Tout est double, ambigu en une telle fabulation là où la page de couverture ouvre un piège. Trois pleureuses victoriennes sous le casque de leurs coiffures frisent une sorte d’escroquerie lyrique, quitte à mêler leur époque aux temps d’Hollywood du grand cinéma et de sa mise en boîtes circulaires de fer.
En conséquence, ce livre cerne vérité et mensonges dans des situations que l’auteure définit comme « happenings », là où tout est possible dans des bains de piscine de jouvence où chaque abbé sourit. D’autant que, pour Sandra Moussempès, l’ennemie (sauvable) « est anti-inflammable / contre le feu en soi ». Il est donc à l’intérieur d’elle-même et ne peut que s’éteindre – sauf si, le tuant, l’auteure se tue elle-même. Et c’est presque un quasi suicide.

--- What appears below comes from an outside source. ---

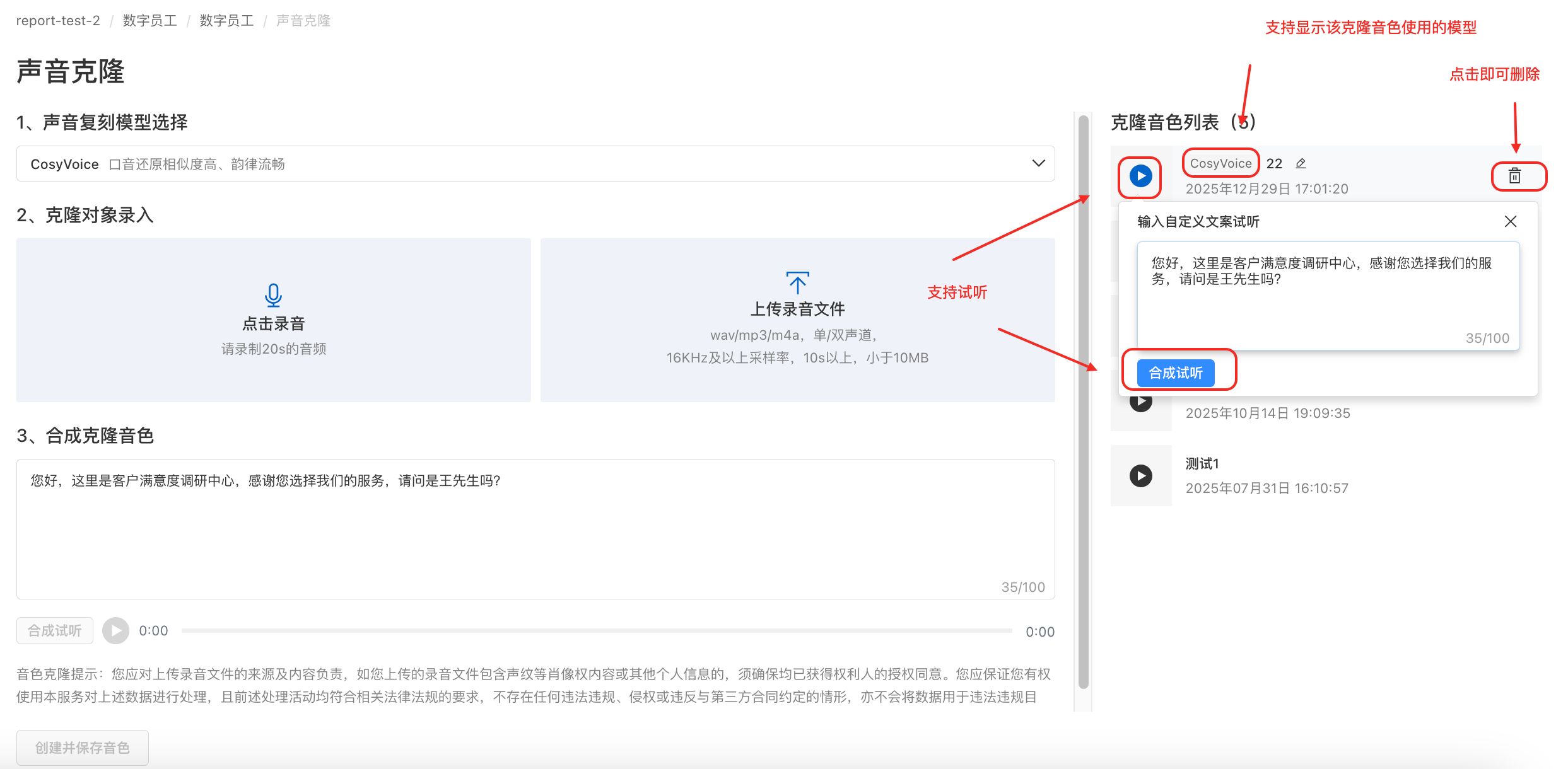
Task: Open report-test-2 breadcrumb link
Action: click(x=58, y=21)
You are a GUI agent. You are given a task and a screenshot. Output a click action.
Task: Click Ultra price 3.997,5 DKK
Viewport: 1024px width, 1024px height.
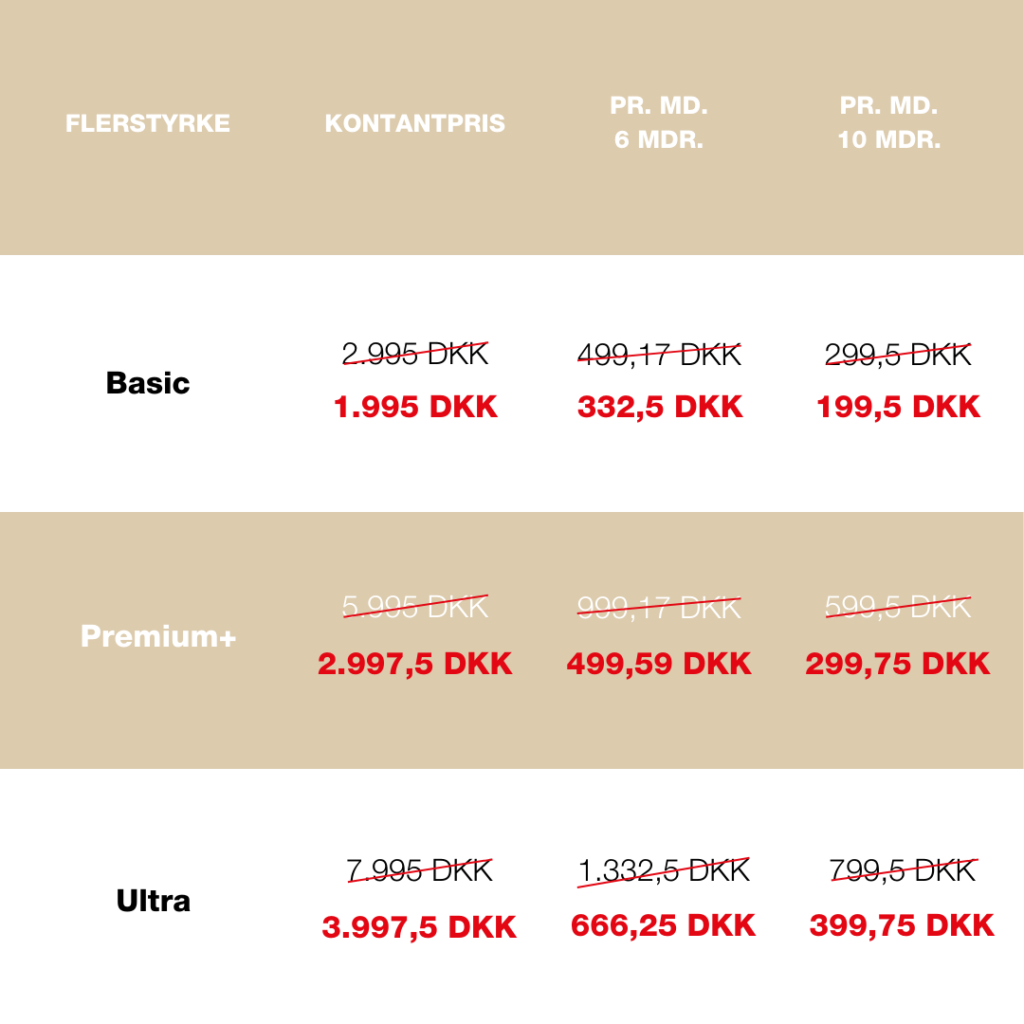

Il convient donc de le protéger. Et ici, son évocation devient une pratique. Par son écriture, l’auteure transforme sa présumée honnie en Fantômette ou gri-gri. Elle serre sa haire et sa discipline pour élargir, par les mots de sa tribu, un univers en abîme. Ce qui lui permet – en bonus – de présenter l’objet du livre « en western gothique pour mauvaises filles ».
Qu’on se rassure, Sandra Moussempès n’en n’est pas. Bien au contraire, elle devient magicienne voire rimbaldienne du monde où elle sévit mais histoire de mixer la confusion entre intérieur et extériorité. Et dans ce cas, il faut sauver le soldat ennemi moins opposé que semblable et frère. Et voici la poète avec et pour seule guise d’uniforme une telle noire sœur. Et en avant, doute !
jean-paul gavard-perret
Sandra Moussempès, Sauvons l’ennemie, Flammarion, mars 2025, 196 p. – 19,00 €.